__Work to complete__.
Only lines holding the word "code" are needed; copy each of them from the material.

__Data extract__.
----------

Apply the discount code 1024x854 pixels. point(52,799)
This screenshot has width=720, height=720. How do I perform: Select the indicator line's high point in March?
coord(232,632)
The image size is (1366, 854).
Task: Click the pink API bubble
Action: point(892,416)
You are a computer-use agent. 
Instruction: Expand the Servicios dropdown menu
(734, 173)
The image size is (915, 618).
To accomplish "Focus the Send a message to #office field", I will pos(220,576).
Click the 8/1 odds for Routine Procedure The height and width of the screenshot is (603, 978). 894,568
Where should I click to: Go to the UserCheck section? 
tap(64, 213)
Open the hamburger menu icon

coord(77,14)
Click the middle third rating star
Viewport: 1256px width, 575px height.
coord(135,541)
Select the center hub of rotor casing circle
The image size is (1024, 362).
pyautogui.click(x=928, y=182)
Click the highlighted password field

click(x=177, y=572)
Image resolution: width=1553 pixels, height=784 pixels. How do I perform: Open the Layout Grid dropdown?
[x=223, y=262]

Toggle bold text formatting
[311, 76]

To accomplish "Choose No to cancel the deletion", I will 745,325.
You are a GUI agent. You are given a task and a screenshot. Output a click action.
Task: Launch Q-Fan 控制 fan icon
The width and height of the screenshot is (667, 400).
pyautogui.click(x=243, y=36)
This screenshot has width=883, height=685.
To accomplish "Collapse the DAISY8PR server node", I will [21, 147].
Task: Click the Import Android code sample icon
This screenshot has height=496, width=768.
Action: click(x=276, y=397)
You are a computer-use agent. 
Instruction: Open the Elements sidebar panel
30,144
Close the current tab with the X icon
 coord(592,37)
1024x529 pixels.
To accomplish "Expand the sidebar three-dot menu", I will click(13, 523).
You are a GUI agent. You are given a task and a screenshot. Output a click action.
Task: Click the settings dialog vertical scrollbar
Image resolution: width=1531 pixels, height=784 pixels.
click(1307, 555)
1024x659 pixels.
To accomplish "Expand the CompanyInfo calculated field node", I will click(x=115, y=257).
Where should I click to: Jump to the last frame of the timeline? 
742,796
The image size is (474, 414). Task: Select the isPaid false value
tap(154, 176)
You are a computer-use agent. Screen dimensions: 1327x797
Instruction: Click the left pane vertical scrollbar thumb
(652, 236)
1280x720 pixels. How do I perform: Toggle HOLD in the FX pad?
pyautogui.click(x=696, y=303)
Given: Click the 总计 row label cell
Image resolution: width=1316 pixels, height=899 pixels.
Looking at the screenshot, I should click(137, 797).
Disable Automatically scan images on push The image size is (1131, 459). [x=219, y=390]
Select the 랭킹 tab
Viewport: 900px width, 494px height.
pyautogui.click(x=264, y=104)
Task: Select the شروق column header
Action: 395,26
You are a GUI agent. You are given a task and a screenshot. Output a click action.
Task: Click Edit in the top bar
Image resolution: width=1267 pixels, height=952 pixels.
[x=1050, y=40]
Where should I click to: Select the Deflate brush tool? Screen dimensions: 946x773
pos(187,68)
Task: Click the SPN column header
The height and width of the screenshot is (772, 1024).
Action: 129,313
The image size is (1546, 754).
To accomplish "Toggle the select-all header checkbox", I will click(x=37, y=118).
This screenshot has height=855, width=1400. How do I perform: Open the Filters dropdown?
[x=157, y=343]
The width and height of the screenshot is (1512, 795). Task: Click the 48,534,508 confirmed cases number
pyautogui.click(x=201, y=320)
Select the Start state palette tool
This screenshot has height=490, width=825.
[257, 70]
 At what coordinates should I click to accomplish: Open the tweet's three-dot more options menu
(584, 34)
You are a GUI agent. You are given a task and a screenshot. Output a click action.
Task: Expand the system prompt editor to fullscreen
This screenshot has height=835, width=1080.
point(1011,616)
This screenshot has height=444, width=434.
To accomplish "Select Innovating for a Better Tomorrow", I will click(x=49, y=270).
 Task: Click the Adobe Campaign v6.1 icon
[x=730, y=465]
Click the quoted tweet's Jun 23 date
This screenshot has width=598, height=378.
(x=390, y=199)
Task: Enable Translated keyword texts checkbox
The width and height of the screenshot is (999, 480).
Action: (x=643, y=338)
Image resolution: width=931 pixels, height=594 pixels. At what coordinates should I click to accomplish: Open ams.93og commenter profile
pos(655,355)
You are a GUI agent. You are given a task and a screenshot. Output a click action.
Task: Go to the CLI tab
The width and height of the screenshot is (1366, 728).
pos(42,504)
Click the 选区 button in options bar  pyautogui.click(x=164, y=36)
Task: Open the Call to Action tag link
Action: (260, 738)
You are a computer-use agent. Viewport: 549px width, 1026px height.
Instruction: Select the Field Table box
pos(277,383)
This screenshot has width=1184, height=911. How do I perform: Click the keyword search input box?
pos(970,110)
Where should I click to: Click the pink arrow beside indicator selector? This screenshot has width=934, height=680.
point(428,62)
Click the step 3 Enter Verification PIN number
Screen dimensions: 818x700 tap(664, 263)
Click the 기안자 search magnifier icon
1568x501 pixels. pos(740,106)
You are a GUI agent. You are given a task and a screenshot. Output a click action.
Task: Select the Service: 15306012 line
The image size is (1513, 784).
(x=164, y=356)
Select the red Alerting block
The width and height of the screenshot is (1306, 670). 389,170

----------

__Output for this exercise__.
Apply the discount code 1024x854 pixels. point(52,799)
Task: Click the Import Android code sample icon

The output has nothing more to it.